No es la intención de estas líneas aconsejarle al PP cómo regresar al centro, que es donde se ganaban los gobiernos, ni cómo abrirse a una capacidad de cerrar acuerdos a varias bandas, que es como se ganan ahora. Sin duda, en la dirección del PP ya saben cómo deberían hacerlo, como prueban los deslices y filtraciones de ofertas o amagos de oferta a Junts, al PNV y quizá a ERC. Otra cosa es que sean capaces de hacerlo. Tampoco le vamos a pedir a Pedro Sánchez que deje de ser Sánchez, o que un político que puede tocar poder al precio de tragarse sus palabras anteriores, Churchill dixit, sea un alma noble y coherente y se aparte de semejante cáliz. Alguien que ha querido mezclar la física del poder con una indefinida metafísica advertía hace poco en estas mismas páginas de que la obsesión por el poder es un signo de debilidad. Lo que realmente debilita, como dijo aquel cínico italiano, es no tener el poder. Y, si no, que se lo pregunten a Feijóo.

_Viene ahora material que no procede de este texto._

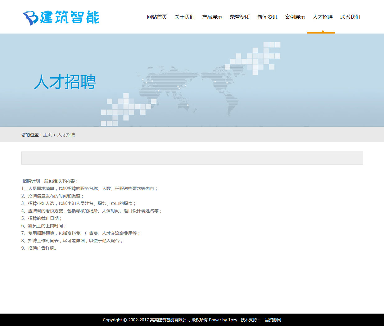Click 人才招聘 in the breadcrumb trail

click(66, 135)
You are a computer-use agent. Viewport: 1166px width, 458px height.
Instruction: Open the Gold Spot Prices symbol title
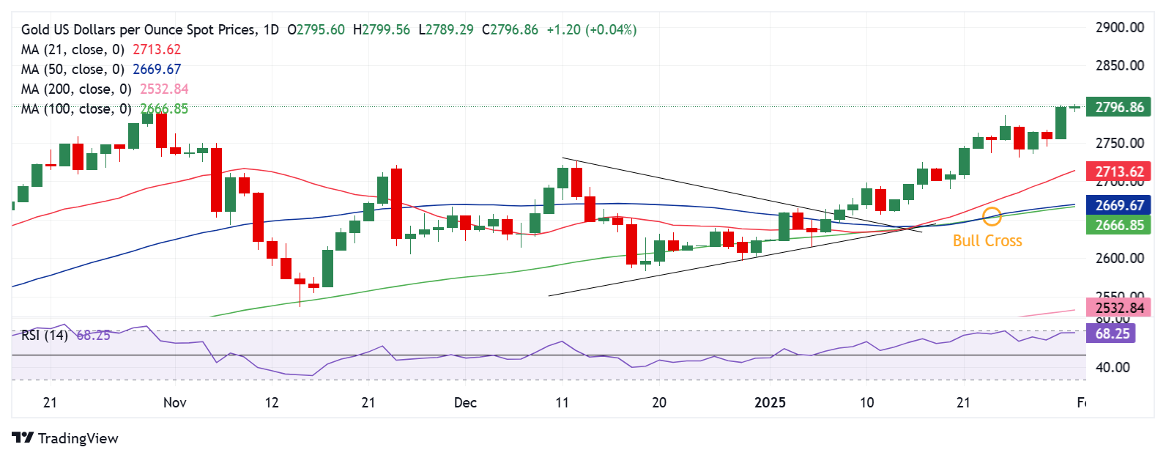point(139,30)
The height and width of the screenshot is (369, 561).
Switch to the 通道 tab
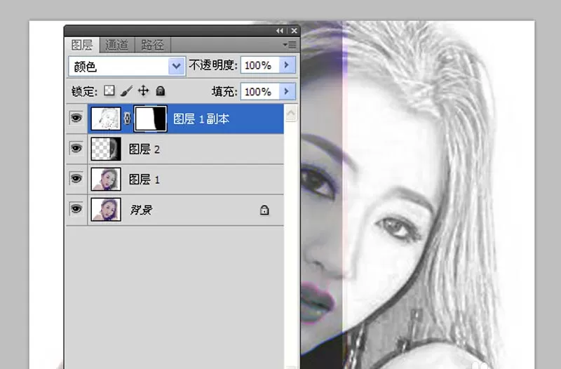click(x=116, y=45)
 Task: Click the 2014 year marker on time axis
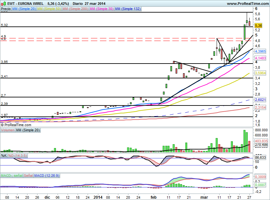(x=98, y=196)
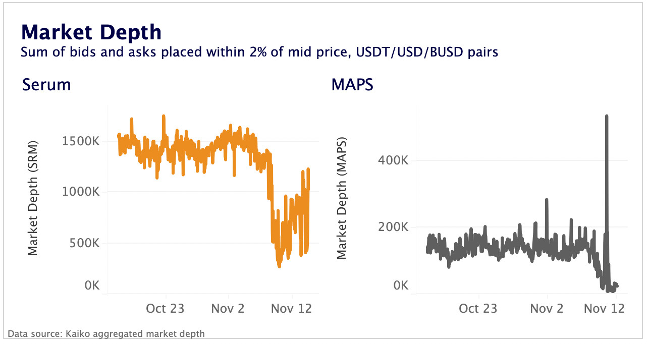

El famoso desliz pone sobre la mesa no solo la consideración por parte de la dirección del PP de un acercamiento al independentismo conservador catalán y al PNV en busca de lo mismo que con tanto escándalo se denunciaba que hiciera Sánchez. Si a Sánchez se le ha acusado de cínico y oportunista, a los inquilinos de Génova habría que reprocharles hipocresía y manipulación. Pero ya aconsejaba Max Weber hace más de un siglo al joven que quiera dedicarse a la política que no se olvide antes de pactar con el demonio. Pues incluso el demonio también puede ser portador de ciertos valores virtuosos: como expresaba con pesadumbre el Mefistófeles de Goethe, “yo soy aquel espíritu que, queriendo hacer el mal, acaba siempre provocando el bien”. Porque lo que dejó caer esa “fuente del máximo nivel”, algo mucho más importante que la concreción jurídica de cómo se consigue, fue un reconocimiento de necesidad de concordia, de reconciliación de España con Cataluña y, sin duda, entre los propios catalanes. Podemos pensar que semejante propósito es ingenuo, porque el independentismo no quiere que nadie se reconcilie con él, si ni tan siquiera es capaz de reconciliarse entre sus distintas facciones. ¿Qué puede esperarse de un mundo que no es siquiera capaz de entender que en una democracia y en la Unión Europa la unilateralidad no cabe?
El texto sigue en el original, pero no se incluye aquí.